Passage for review:
One of the key frustrations with IT investment in health care is the lack of connectivity between medical providers, patients, and payers. Specifically, the problem is not that IT investments have not been made [Burke, Wang, Wan, and Diana 2002] and that the data do not exist, as much as that the data have not been organized around the patient. In 2004, the Bush Administration made a commitment to accelerate the use of health IT to improve quality of care and lower costs. David Brailer [2005] proposed a strategic plan as health IT czar that would promote health IT interoperability between all key stakeholders. In particular, medical providers would be called upon to exchange medical data using a common set of standards. However, since 2004, interoperability has slowed because making health IT systems open and transparent has not brought about a shared sense of Pareto improvement among medical providers. Specifically, transparency initiatives are suspected of rewarding low-cost, high-quality providers and leaving others that have less affluent patients and/ or less profitability to suffer financially. Without a federal law that compels interoperability, the implementation of Dr. Brailer's vision has been lagging.

A new business model, "medical banking," has emerged that could change this situation for the better, from both a patient and provider perspective. Medical banking uses a new technology platform called the Integrated Health Card (IHC), which could provide a solution, scalable from existing technologies, to address the problem of collecting information from the electronic health record together with personal health information. It would also reduce transaction cost relating to the provision of health care. As it grows, medical banking will provide a powerful innovation to help deliver a high performance health care system.

Task instructions:
1 - In the passage on health IT and medical banking, list every author surname given in a citation, along with the year attached to each.
2 - Pick up the passage on health IT and medical banking after its final sentence and carry it forward.
The records that come after this text have nothing to do with it.

Given information:
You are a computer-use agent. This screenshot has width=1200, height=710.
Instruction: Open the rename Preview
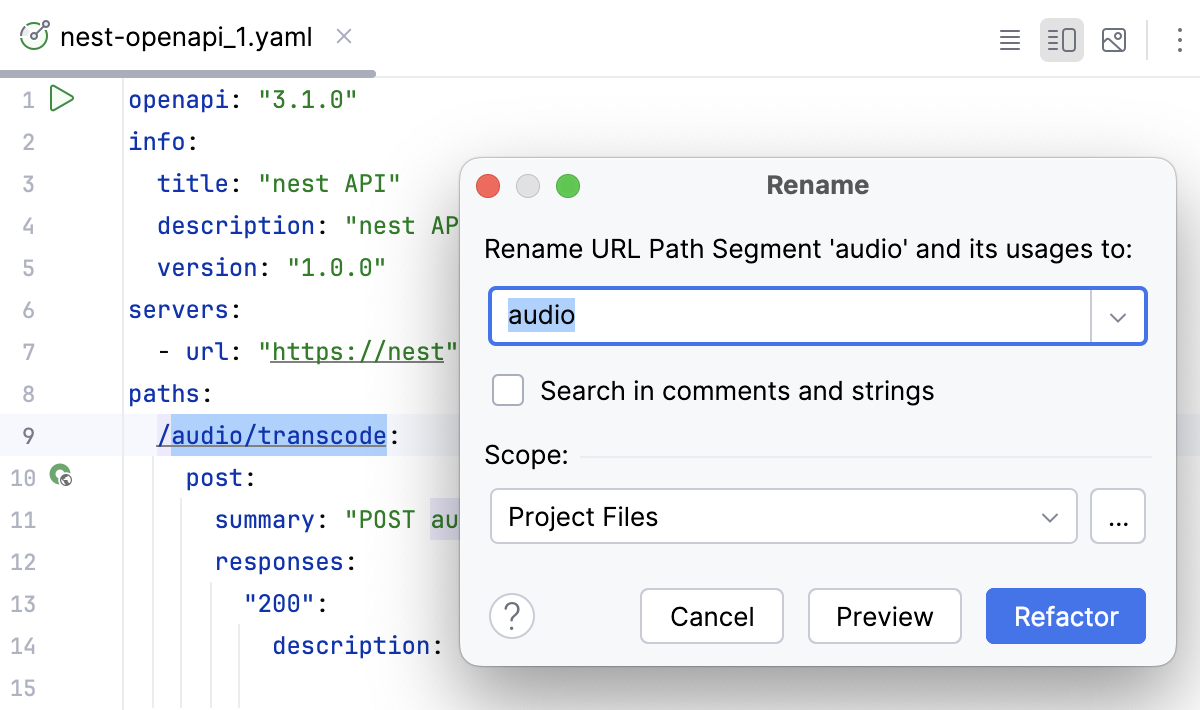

* * *

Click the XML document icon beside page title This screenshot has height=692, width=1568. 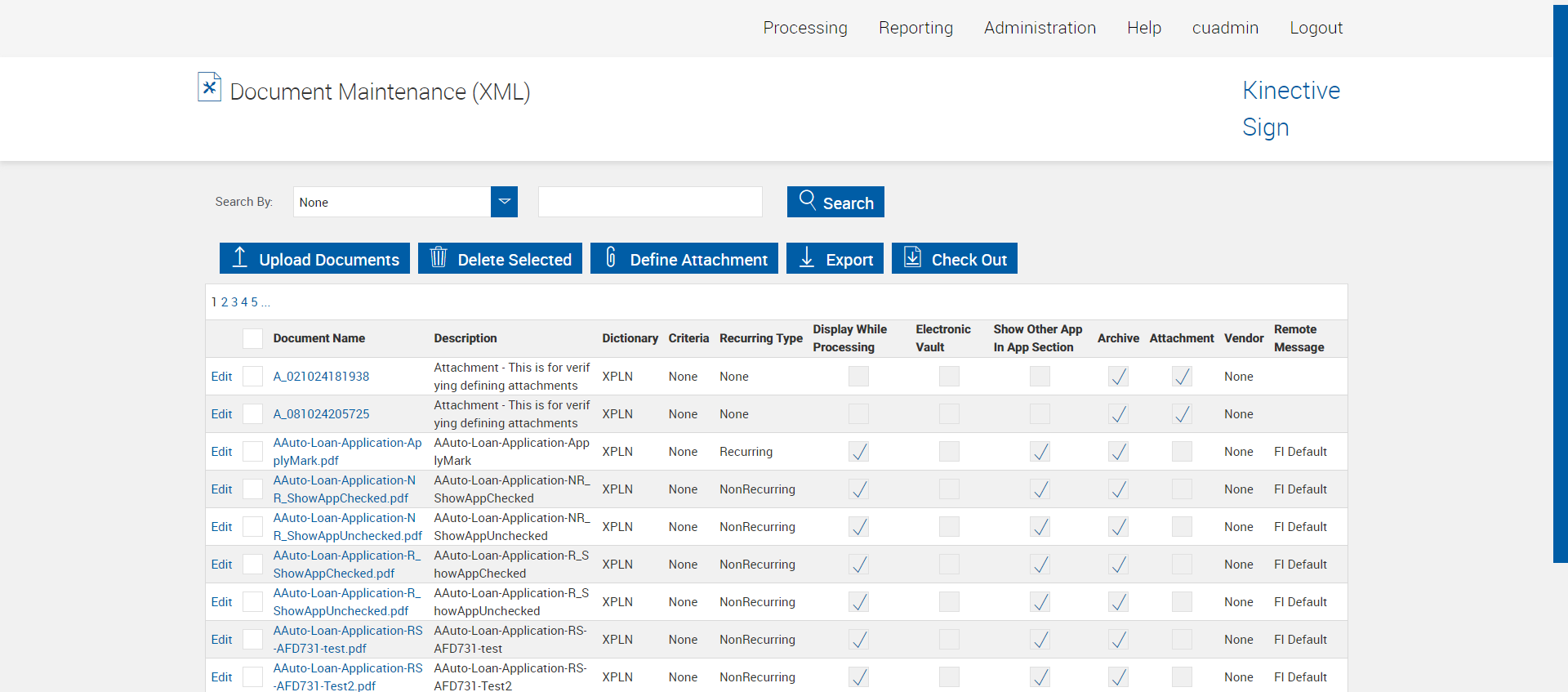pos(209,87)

List of answers:
1 - Burke, Wang, Wan, and Diana (2002); Brailer (2005)

2 -
In this paper, a vision for medical banking is stated. A patient vignette is used to illustrate how medical banking card technologies can be a viable platform for efficient utilization of personal health records (PHRs). And finally, a description of a set of factors is discussed to support the conclusion that some form of medical banking is highly likely but also quite disruptive to the status quo delivery system and to potential health reform initiatives.

1. Medical Banking Defined

The goal of medical banking is to enhance financial transactions associated with health care with information on the patient's condition, treatment outcome, and adherence to patients making their own human capital investments. If we consider Michael Grossman's [1972] landmark household production function specification, where medical care and other factors affect the production of health, medical banking explicitly makes it possible to collect the data necessary for a household production model to become a day-to-day reality and a part of the current financial transaction system in health care markets.